## Aim of the exercise
In the turkey-caping post, what tool does the list name as an alternative to a razor saw?
* Start Selected passage *
# Caping a Turkey (including wings)- PIC HEAVY!!



## rhbama3

A fellow member asked if i could show him how i caped my turkey along with showing the wings being done. I was fortunate enough to kill my first bird of the year yesterday and spent today taking care of him. I know there are many different techniques and feel free to add suggestions.
Tools needed: stickpins, paper towels, several sheets of foamboard, clippers, scalpel( or x-acto), and razor saw( or dremel with cutoff wheel. 
There are plenty of video's on youtube that show how to remove a cape. Briefly, hang the bird by the head. You will notice a distinct seperation of the feathers on the sides of the neck extending down the back, thighs, and ending at the tail. As you follow this line, you will notice that on the body you will see a strip of black, downy feathers that extend all the way to the tail. This is where you want to cut( from head to underneath the tail bone).
If you are preserving the wings, make sure to cut the skin wide( around the breast) to preserve the shoulder patch of feathers.
* End Selected passage *
* Start Extracted entries *
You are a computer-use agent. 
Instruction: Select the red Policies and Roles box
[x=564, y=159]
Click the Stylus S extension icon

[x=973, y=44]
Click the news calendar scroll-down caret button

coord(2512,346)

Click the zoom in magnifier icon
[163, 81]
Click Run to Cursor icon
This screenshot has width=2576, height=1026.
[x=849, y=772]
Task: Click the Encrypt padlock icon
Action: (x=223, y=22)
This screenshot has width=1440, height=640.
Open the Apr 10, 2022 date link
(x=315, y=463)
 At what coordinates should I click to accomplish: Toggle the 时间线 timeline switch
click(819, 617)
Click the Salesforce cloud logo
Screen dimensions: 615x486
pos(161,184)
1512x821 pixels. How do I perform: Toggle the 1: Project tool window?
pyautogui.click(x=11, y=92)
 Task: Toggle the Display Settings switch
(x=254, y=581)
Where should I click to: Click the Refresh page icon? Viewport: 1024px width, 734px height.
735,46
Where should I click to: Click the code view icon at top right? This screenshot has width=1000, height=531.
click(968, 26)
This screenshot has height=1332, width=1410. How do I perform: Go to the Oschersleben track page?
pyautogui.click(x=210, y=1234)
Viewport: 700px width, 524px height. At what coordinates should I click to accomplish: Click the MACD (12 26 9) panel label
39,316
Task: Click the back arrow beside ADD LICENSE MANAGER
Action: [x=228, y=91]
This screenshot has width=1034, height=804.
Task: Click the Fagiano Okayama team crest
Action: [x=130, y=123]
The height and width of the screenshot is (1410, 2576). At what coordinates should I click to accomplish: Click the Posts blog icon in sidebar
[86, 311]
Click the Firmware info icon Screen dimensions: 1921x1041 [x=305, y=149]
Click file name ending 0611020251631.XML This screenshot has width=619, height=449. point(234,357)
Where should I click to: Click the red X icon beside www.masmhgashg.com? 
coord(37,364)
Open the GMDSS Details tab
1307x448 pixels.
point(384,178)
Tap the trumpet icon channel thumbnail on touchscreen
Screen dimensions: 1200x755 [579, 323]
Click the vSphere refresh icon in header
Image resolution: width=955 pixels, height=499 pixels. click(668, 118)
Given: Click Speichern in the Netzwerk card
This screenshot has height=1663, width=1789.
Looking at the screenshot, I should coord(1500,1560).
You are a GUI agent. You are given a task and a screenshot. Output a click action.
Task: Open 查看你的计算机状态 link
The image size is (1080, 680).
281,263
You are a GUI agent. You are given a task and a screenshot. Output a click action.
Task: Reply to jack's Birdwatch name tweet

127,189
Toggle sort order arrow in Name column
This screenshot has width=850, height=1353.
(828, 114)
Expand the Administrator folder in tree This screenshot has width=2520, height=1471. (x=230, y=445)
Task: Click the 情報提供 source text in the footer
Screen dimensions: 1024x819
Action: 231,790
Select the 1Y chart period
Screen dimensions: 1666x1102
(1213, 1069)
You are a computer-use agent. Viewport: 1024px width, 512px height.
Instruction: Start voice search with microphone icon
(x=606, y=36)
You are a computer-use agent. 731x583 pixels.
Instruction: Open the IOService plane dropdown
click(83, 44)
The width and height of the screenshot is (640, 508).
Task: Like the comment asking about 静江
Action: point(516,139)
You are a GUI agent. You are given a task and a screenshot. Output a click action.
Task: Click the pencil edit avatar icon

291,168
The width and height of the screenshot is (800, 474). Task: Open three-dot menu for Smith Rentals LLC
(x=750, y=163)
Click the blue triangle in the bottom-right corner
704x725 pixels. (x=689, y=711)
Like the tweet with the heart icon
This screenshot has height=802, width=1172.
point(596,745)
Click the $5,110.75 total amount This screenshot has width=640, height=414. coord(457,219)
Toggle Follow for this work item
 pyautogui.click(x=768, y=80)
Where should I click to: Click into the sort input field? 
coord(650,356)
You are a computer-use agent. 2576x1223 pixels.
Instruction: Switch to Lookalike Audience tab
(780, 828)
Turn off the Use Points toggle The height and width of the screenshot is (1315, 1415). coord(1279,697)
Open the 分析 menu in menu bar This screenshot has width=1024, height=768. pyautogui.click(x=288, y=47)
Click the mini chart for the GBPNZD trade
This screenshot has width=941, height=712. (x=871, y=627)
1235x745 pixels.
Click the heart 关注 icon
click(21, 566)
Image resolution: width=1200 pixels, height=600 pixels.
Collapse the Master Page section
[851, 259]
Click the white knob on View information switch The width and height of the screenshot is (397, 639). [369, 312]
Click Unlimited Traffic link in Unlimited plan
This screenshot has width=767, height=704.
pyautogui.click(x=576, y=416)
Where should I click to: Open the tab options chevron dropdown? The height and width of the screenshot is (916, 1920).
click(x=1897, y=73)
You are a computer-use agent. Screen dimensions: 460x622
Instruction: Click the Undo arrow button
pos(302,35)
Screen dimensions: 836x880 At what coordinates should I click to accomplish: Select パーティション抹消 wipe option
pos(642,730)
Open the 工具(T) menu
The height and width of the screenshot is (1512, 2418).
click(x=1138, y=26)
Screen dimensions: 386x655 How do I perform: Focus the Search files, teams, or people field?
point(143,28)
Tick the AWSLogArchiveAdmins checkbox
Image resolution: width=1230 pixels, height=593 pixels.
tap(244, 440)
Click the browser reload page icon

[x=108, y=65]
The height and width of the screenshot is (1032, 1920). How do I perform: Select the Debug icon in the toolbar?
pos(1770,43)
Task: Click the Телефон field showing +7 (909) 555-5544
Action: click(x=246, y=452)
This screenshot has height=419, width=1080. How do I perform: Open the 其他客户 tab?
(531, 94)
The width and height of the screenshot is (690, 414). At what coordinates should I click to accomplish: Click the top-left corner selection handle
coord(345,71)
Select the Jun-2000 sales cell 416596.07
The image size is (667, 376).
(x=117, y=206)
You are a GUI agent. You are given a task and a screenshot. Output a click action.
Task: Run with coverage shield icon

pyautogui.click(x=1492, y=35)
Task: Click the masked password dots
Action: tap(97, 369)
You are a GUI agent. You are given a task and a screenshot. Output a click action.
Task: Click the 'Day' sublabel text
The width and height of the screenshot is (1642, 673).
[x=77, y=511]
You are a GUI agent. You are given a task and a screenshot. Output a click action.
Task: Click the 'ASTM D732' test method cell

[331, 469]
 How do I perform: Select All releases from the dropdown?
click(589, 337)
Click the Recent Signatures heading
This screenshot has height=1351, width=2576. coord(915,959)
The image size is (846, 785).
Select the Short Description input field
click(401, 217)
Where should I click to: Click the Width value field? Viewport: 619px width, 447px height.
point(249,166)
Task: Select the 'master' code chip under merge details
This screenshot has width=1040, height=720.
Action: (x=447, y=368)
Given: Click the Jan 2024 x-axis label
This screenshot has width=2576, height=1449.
* End Extracted entries *
## Finished answer
A dremel with a cutoff wheel.